▶ Written problem:
In the travel journal below, why did the writer skip sightseeing in Victoria, and what did the writer do there instead? Answer in one to three sentences.

Cumberland, located at about the island's halfway point, is a mountain-biking mecca, and the dude-friendly Riding Fool* hostel caters mostly to cyclists and snowboarders - in season. In October, and in the pouring rain, the only folks there were a handful of itinerant workers and one baseball fan who, this time, wasn't going anywhere as long as there was a hotel with a sports-friendly lounge across the street. (Sox win again! Game 7 tomorrow!)    *One nice ammenity: In the dorm they offered a big bucket full of ear plugs! Essential gear for hosteling ...


Do sea lions pay to go on human-watching expeditions? In the waters off Tofino, B.C.
On the recommendation of a guy (German? Dutch?) I met on the Port Hardy ferry, I took one more detour on the way south from Cumberland - west to the coastal village of Tofino! South out of Cumberland, then west on highway 4 ... picked up my final hitcher of the trip (Yonathon, Israeli) and we hit the twisty highway, past lakes and mountains, to Tofino (along the way we stopped briefly at Long Beach, a popular destination for Canadian surfers). I liked Tofino a lot - recommended for Seattlites looking for a destination for a long weekend! The Whalers on the Point hostel has apparently won all softs of awards for most beautifullest hostel or some such - whatever the award was it was well deserved, as the place was outfitted with nice small dorms, big clean kitchen & showers, and a huge lounge overlooking the bay! Lucky for me it also had a comfy TV room where, outfitted with beer, snacks and slightly-ripe Sox t-shirt, I could embarass myself by whooping and hollering as the Red Sox kicked some Yankee keister to complete their improbable comeback and earn a ticket to the world series!! I like to think that along the way I helped ease a few Canadians and Aussies (who were watching with me) along their journey to become part of the Red Sox Nation, but only time will tell ... The following day (10/21) I joined up with a combo whale watching/hot springs tour of the waters around Tofino. Saw a few gray whales (got some pix of blurry tails which I shan't include here) and Stellar's sea lions (L), then off to Hot Spring Bay, neat little spot where we (a dozen folks on the boat) could hike a mile & a half to take a steamy dip. Later that night, I enjoyed further wildlife viewing (Yonathon trying to pick up on 2 Dutch women in the hostel).


Small First-Nations village on an island near Tofino (as viewed from the dock at Hot Spring Bay). 10/21.

 

Apparently, Sea Monkeys are part of a balanced diet in Victoria, B.C. Don't ask why the rooster is on roller skates — fast food, maybe? 10/23.
Homestretch! Departed Tofino on the morning of 10/22, headed back to the main highway, dropped Yonathon at the ferry terminal at Nanaimo (no reason to ever go there 'cept the ferries and the famous Nanaimo bars), then south to Victoria! So close to home now I skipped the sightseeing, and instead (after a night in the rowdy Ocean Island hostel) I looked up Daniel & Catherine, who were staying at a little place called the Selkirk Guest House. My last full day in Canada was spent cruising the river behind the guest house with Daniel in their tippy plastic kayak (YES! I finally got in a kayak!!), some exciting grocery shopping — and finally, parked in front of the television with beer & Chinese food (R) explaining the finer points of the designater hitter rule to my British friends as we watched Game 1 of the World Series.

▶ Provided data:
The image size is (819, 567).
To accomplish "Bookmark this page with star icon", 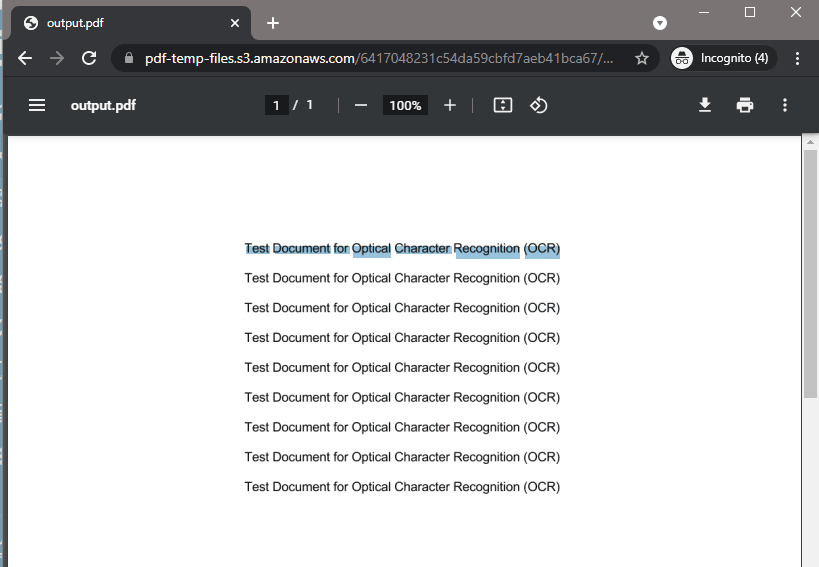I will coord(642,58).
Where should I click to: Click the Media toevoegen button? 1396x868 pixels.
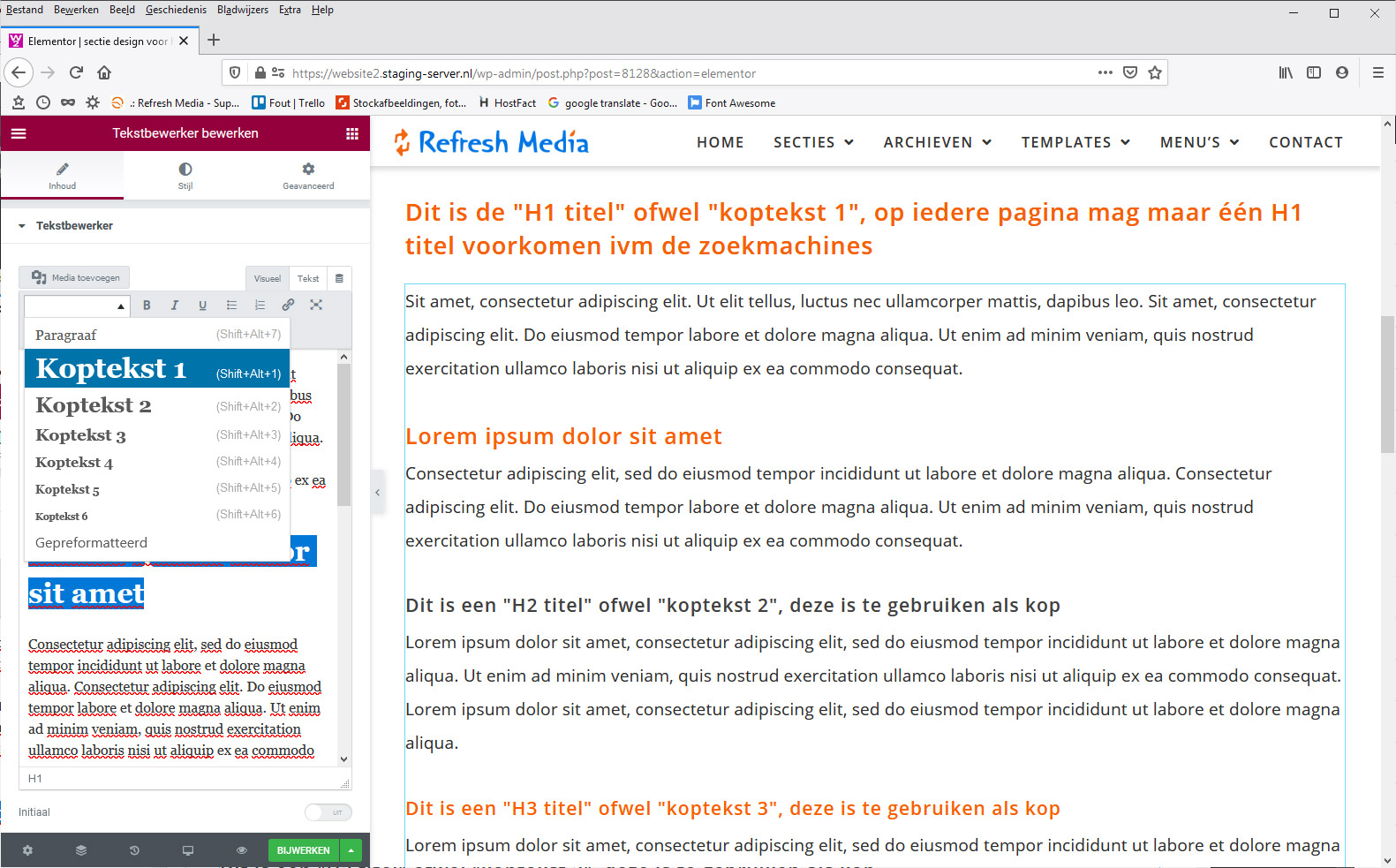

▶ The solution:
The writer skipped sightseeing because Victoria was so close to home. After a night at the Ocean Island hostel, the writer looked up Daniel and Catherine at the Selkirk Guest House. The writer then spent the last full day kayaking on the river with Daniel, grocery shopping, and watching Game 1 of the World Series.